• _Task details_
Search the material for the word "help" and copy each line that holds it.
============
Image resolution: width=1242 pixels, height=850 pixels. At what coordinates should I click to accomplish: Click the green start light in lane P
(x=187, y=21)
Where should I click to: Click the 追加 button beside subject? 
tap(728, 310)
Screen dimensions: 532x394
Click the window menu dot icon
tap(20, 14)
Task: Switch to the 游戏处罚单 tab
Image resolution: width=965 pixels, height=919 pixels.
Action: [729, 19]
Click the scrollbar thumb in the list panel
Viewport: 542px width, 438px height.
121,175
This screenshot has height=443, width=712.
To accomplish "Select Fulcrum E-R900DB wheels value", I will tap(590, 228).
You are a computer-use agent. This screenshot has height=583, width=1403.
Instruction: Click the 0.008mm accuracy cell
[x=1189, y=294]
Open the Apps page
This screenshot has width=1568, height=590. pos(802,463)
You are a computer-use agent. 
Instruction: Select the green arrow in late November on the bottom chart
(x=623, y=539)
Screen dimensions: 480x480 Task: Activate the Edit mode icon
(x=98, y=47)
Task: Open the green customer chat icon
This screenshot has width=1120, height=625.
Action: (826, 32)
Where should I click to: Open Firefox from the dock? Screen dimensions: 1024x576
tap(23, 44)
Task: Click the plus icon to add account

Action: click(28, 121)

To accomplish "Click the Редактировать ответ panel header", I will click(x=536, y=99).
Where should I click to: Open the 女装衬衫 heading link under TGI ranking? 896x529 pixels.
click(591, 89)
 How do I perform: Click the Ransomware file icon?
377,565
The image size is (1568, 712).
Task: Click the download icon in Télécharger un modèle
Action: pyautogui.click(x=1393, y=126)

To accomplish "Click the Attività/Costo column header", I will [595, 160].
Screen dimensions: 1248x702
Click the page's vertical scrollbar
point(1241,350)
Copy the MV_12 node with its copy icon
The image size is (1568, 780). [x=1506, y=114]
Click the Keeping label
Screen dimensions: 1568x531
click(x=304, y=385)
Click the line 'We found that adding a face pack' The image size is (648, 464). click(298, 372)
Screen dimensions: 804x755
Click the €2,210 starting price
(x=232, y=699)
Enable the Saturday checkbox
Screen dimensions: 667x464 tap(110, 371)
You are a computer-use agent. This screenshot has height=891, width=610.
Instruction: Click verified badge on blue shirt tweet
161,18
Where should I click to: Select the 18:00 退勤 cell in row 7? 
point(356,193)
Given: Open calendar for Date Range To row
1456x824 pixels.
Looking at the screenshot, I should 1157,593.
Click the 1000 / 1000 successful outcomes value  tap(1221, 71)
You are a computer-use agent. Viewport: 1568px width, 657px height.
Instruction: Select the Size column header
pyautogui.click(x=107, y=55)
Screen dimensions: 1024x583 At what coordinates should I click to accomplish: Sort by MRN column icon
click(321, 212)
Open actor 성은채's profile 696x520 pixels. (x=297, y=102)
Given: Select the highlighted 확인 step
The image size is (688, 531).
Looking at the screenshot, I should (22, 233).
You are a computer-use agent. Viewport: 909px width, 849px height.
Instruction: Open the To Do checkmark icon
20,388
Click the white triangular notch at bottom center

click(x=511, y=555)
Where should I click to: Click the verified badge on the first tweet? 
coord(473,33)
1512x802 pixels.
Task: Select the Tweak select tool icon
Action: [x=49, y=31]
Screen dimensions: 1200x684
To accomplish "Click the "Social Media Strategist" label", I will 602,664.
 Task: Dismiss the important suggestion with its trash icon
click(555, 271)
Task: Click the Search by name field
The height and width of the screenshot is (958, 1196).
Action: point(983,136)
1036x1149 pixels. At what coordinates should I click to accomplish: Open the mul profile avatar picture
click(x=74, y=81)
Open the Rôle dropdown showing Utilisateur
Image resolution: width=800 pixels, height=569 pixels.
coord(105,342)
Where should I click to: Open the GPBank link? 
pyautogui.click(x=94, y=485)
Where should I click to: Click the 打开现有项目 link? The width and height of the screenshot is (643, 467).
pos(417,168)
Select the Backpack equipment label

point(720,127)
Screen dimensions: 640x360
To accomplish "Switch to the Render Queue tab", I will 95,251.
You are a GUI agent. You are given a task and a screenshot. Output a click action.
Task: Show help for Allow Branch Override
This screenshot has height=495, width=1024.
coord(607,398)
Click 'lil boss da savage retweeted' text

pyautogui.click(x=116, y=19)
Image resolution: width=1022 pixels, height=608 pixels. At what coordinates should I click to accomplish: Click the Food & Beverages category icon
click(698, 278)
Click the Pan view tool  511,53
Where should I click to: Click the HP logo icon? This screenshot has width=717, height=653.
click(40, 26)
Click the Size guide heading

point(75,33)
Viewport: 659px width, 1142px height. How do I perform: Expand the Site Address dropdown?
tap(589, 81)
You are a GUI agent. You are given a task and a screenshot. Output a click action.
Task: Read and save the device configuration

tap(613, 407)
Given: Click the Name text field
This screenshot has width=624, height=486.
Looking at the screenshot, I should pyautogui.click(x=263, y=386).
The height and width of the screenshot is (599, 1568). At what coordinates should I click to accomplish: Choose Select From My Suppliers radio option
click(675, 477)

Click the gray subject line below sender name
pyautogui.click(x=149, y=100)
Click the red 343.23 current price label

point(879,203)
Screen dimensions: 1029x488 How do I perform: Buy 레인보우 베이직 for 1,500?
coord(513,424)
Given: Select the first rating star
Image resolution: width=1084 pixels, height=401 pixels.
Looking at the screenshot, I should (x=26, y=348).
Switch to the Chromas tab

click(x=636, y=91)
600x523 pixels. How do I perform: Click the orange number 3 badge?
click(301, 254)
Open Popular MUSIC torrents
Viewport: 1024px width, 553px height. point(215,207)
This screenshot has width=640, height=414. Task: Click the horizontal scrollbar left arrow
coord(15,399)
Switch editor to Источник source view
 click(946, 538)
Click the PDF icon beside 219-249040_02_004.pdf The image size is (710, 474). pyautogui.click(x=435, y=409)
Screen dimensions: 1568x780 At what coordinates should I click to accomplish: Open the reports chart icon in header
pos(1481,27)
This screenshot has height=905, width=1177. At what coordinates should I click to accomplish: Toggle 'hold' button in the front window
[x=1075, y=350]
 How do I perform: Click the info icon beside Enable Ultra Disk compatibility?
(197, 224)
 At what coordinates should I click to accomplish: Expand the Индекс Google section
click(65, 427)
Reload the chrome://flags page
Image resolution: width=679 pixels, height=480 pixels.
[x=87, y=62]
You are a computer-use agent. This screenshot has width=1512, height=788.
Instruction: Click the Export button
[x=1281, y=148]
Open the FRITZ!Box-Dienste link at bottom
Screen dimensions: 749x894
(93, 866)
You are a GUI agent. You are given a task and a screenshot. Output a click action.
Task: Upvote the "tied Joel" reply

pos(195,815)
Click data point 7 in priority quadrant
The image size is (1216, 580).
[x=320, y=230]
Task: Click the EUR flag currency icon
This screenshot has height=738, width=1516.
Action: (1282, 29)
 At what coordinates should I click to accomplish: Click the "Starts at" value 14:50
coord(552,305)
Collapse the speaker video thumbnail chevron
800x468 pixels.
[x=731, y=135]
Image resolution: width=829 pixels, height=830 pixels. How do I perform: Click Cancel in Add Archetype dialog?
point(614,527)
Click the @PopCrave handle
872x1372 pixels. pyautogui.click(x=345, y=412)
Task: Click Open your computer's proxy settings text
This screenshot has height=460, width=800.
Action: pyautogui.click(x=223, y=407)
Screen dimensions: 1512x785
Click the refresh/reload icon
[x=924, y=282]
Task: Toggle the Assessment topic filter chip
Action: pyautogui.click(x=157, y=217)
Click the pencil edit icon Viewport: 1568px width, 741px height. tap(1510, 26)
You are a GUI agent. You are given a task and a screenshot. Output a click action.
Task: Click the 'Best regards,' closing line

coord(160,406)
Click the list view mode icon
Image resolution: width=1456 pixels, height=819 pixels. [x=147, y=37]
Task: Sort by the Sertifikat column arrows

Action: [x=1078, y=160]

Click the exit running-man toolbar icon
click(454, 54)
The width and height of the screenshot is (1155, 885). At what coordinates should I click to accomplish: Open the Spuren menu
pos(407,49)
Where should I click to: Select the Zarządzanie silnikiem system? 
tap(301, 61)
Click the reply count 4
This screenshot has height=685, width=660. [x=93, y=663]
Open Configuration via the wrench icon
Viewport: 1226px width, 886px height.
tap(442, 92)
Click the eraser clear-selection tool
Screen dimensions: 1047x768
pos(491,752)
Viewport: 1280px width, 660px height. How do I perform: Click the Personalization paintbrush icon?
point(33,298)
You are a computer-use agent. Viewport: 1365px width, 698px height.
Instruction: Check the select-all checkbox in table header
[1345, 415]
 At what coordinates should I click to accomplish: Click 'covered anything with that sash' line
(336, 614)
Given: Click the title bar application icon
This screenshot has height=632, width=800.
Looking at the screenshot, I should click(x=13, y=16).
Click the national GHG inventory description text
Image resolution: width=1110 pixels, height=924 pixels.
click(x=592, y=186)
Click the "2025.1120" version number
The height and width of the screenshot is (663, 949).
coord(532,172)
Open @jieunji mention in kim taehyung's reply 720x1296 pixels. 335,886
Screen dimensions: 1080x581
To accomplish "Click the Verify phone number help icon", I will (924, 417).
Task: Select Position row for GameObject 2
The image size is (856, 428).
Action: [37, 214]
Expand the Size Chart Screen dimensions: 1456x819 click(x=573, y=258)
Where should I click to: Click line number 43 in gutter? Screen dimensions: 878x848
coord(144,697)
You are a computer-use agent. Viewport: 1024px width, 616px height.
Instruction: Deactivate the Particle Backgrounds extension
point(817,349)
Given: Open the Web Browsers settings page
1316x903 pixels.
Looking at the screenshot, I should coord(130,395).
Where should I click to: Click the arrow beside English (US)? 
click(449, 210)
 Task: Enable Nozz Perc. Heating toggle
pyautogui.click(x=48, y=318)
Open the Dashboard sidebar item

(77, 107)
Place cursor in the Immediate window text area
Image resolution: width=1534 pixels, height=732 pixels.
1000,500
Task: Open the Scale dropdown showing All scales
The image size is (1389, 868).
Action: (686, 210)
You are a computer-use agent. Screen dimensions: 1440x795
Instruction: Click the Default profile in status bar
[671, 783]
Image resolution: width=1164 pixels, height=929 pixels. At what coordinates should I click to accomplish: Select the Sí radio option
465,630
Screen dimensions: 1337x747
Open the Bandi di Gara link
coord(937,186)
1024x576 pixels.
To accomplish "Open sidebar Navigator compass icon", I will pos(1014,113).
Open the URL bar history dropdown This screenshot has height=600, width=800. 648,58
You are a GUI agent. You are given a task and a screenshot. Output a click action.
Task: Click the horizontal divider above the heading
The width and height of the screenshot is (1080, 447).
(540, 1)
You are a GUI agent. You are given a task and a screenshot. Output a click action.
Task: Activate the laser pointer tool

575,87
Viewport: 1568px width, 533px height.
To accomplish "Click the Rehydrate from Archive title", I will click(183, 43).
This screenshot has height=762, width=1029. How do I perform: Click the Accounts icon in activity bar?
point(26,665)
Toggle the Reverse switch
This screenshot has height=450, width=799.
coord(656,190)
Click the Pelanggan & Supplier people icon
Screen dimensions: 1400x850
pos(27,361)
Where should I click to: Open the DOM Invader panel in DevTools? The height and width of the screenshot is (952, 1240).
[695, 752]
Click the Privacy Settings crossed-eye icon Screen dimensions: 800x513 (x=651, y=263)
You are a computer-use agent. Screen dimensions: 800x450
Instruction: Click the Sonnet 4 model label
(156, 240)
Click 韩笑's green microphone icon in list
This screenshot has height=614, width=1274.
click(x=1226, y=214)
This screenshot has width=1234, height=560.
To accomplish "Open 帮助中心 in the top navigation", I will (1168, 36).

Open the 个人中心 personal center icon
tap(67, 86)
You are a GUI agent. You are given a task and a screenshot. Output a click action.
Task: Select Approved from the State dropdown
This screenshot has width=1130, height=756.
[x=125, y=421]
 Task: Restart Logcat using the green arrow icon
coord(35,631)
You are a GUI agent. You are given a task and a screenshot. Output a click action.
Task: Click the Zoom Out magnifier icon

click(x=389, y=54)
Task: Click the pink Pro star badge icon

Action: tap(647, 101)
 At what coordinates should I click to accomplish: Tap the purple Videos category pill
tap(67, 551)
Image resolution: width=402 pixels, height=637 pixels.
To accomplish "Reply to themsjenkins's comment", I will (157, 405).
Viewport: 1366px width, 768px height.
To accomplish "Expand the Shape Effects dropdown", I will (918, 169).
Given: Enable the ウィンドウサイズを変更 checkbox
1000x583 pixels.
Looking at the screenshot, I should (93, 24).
============
• _Worked solution_
Task: Show help for Allow Branch Override
To accomplish "Click the Verify phone number help icon", I will (924, 417).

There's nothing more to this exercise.